KURZE AUFGABE: Beginne bei der Zeile mit „Image resolution: width=703“ und höre nach der Zeile mit „Click the download“ auf. Überführe diese Zeilen in eine CSV mit den Spalten „text“ und „antwort“, mit je einer Datenzeile pro Text samt zugehöriger Antwort, beide Felder in Anführungszeichen und Zeilenumbrüche durch Leerzeichen ersetzt.

DATEN ZUR ÜBUNG:
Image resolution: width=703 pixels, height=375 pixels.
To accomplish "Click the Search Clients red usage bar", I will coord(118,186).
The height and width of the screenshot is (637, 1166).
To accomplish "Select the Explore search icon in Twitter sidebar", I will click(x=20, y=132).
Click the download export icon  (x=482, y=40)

==

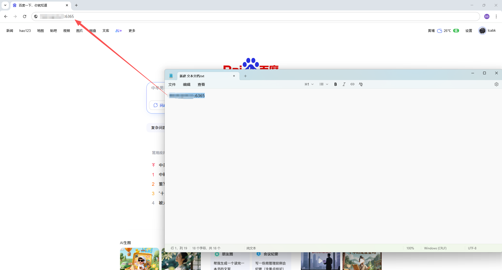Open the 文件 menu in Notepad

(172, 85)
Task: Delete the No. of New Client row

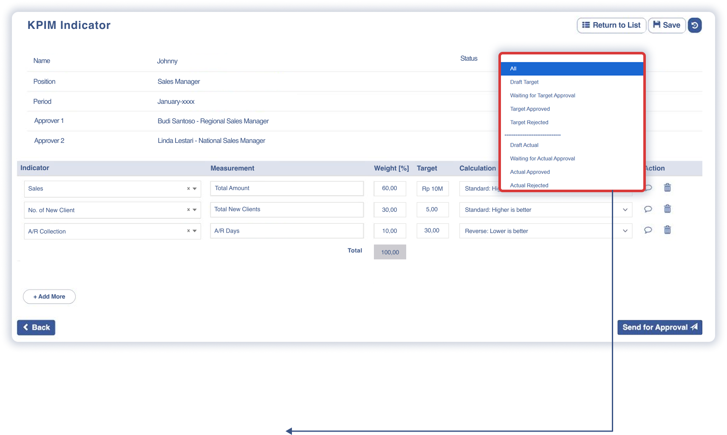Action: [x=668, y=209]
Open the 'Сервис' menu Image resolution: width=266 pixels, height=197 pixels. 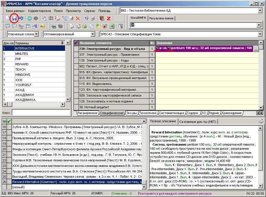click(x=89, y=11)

AUSGABE:
text,antwort
"Image resolution: width=703 pixels, height=375 pixels. To accomplish ""Click the Search Clients red usage bar"",","I will coord(118,186)."
"The height and width of the screenshot is (637, 1166). To accomplish ""Select the Explore search icon in Twitter sidebar"",","I will click(x=20, y=132)."
"Click the download export icon","(x=482, y=40)"